#### YOUR INSTRUCTIONS:
The response must contain all of the entries, each one repeated exactly.

★ ★ ★ ★ ★

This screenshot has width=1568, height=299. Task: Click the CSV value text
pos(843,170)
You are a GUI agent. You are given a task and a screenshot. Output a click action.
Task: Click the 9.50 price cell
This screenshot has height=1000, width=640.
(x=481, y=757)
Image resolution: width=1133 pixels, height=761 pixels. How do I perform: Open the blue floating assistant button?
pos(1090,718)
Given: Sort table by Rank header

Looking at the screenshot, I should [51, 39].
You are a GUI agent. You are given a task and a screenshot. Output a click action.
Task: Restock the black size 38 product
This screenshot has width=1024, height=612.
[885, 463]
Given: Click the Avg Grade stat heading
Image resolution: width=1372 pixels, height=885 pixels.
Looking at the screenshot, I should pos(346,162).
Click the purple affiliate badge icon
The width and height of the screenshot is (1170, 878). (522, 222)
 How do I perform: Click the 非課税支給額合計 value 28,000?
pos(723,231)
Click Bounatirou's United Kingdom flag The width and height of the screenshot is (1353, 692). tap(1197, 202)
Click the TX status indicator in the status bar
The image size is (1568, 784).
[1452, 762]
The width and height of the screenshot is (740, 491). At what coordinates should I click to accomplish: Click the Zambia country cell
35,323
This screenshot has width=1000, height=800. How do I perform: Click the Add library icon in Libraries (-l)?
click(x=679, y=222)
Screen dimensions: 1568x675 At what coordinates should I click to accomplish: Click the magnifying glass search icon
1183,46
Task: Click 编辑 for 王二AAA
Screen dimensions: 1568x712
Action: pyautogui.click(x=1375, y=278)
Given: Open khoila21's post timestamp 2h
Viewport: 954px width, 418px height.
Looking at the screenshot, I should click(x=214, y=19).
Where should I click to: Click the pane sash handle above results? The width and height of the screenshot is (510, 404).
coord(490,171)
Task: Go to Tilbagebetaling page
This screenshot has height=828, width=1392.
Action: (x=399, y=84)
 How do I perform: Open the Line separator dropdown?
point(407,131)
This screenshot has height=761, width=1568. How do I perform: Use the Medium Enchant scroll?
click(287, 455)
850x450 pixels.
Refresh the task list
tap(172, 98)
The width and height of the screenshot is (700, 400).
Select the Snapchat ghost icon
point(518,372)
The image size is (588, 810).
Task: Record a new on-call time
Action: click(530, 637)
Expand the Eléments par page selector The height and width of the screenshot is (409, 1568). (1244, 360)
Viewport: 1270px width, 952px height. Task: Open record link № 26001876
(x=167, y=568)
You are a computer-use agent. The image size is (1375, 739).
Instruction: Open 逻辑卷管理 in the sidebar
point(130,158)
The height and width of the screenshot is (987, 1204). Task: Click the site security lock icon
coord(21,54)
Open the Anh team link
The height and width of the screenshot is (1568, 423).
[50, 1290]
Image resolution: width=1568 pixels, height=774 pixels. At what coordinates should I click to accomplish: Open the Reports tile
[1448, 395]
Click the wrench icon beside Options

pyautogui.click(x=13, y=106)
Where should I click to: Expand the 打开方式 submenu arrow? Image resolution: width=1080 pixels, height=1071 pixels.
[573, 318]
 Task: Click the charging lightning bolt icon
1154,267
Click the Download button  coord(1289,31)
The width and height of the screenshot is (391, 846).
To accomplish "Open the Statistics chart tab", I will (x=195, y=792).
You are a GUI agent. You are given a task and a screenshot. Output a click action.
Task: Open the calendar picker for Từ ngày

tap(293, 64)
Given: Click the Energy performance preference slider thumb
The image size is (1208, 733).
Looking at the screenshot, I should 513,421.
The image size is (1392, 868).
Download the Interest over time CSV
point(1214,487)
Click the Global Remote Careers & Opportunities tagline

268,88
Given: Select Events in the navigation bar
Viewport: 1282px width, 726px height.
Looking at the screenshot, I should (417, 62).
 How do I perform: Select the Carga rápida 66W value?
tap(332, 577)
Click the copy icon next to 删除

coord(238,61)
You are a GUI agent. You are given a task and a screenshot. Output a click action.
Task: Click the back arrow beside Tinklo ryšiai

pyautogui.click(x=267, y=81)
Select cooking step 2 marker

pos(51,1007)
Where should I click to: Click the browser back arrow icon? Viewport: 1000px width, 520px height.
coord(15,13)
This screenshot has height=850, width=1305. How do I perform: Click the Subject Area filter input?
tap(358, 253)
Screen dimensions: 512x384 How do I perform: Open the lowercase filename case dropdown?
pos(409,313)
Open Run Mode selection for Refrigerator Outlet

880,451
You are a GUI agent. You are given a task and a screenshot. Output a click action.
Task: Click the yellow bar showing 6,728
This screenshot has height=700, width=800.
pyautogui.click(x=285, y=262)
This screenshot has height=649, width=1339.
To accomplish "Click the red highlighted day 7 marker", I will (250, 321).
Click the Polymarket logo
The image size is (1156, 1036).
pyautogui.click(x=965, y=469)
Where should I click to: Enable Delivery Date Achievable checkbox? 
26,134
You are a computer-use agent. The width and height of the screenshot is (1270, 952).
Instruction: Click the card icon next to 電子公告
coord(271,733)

★ ★ ★ ★ ★

#### ANSWER SECTION:
This screenshot has width=1568, height=299. Task: Click the CSV value text
pos(843,170)
You are a GUI agent. You are given a task and a screenshot. Output a click action.
Task: Click the 9.50 price cell
This screenshot has height=1000, width=640.
(x=481, y=757)
Image resolution: width=1133 pixels, height=761 pixels. How do I perform: Open the blue floating assistant button?
pos(1090,718)
Given: Sort table by Rank header

Looking at the screenshot, I should [51, 39].
You are a GUI agent. You are given a task and a screenshot. Output a click action.
Task: Restock the black size 38 product
This screenshot has width=1024, height=612.
[885, 463]
Given: Click the Avg Grade stat heading
Image resolution: width=1372 pixels, height=885 pixels.
Looking at the screenshot, I should pos(346,162).
Click the purple affiliate badge icon
The width and height of the screenshot is (1170, 878). (522, 222)
 How do I perform: Click the 非課税支給額合計 value 28,000?
pos(723,231)
Click Bounatirou's United Kingdom flag The width and height of the screenshot is (1353, 692). tap(1197, 202)
Click the TX status indicator in the status bar
The image size is (1568, 784).
[1452, 762]
The width and height of the screenshot is (740, 491). At what coordinates should I click to accomplish: Click the Zambia country cell
35,323
This screenshot has width=1000, height=800. How do I perform: Click the Add library icon in Libraries (-l)?
click(x=679, y=222)
Screen dimensions: 1568x675 At what coordinates should I click to accomplish: Click the magnifying glass search icon
1183,46
Task: Click 编辑 for 王二AAA
Screen dimensions: 1568x712
Action: pyautogui.click(x=1375, y=278)
Given: Open khoila21's post timestamp 2h
Viewport: 954px width, 418px height.
Looking at the screenshot, I should click(x=214, y=19).
Where should I click to: Click the pane sash handle above results? The width and height of the screenshot is (510, 404).
coord(490,171)
Task: Go to Tilbagebetaling page
This screenshot has height=828, width=1392.
Action: (x=399, y=84)
 How do I perform: Open the Line separator dropdown?
point(407,131)
This screenshot has height=761, width=1568. How do I perform: Use the Medium Enchant scroll?
click(287, 455)
850x450 pixels.
Refresh the task list
tap(172, 98)
The width and height of the screenshot is (700, 400).
Select the Snapchat ghost icon
point(518,372)
The image size is (588, 810).
Task: Record a new on-call time
Action: click(530, 637)
Expand the Eléments par page selector The height and width of the screenshot is (409, 1568). (1244, 360)
Viewport: 1270px width, 952px height. Task: Open record link № 26001876
(x=167, y=568)
You are a computer-use agent. The image size is (1375, 739).
Instruction: Open 逻辑卷管理 in the sidebar
point(130,158)
The height and width of the screenshot is (987, 1204). Task: Click the site security lock icon
coord(21,54)
Open the Anh team link
The height and width of the screenshot is (1568, 423).
[50, 1290]
Image resolution: width=1568 pixels, height=774 pixels. At what coordinates should I click to accomplish: Open the Reports tile
[1448, 395]
Click the wrench icon beside Options

pyautogui.click(x=13, y=106)
Where should I click to: Expand the 打开方式 submenu arrow? Image resolution: width=1080 pixels, height=1071 pixels.
[573, 318]
 Task: Click the charging lightning bolt icon
1154,267
Click the Download button  coord(1289,31)
The width and height of the screenshot is (391, 846).
To accomplish "Open the Statistics chart tab", I will (x=195, y=792).
You are a GUI agent. You are given a task and a screenshot. Output a click action.
Task: Open the calendar picker for Từ ngày

tap(293, 64)
Given: Click the Energy performance preference slider thumb
The image size is (1208, 733).
Looking at the screenshot, I should 513,421.
The image size is (1392, 868).
Download the Interest over time CSV
point(1214,487)
Click the Global Remote Careers & Opportunities tagline

268,88
Given: Select Events in the navigation bar
Viewport: 1282px width, 726px height.
Looking at the screenshot, I should (417, 62).
 How do I perform: Select the Carga rápida 66W value?
tap(332, 577)
Click the copy icon next to 删除

coord(238,61)
You are a GUI agent. You are given a task and a screenshot. Output a click action.
Task: Click the back arrow beside Tinklo ryšiai

pyautogui.click(x=267, y=81)
Select cooking step 2 marker

pos(51,1007)
Where should I click to: Click the browser back arrow icon? Viewport: 1000px width, 520px height.
coord(15,13)
This screenshot has height=850, width=1305. How do I perform: Click the Subject Area filter input?
tap(358, 253)
Screen dimensions: 512x384 How do I perform: Open the lowercase filename case dropdown?
pos(409,313)
Open Run Mode selection for Refrigerator Outlet

880,451
You are a GUI agent. You are given a task and a screenshot. Output a click action.
Task: Click the yellow bar showing 6,728
This screenshot has height=700, width=800.
pyautogui.click(x=285, y=262)
This screenshot has height=649, width=1339.
To accomplish "Click the red highlighted day 7 marker", I will (250, 321).
Click the Polymarket logo
The image size is (1156, 1036).
pyautogui.click(x=965, y=469)
Where should I click to: Enable Delivery Date Achievable checkbox? 
26,134
You are a computer-use agent. The width and height of the screenshot is (1270, 952).
Instruction: Click the card icon next to 電子公告
coord(271,733)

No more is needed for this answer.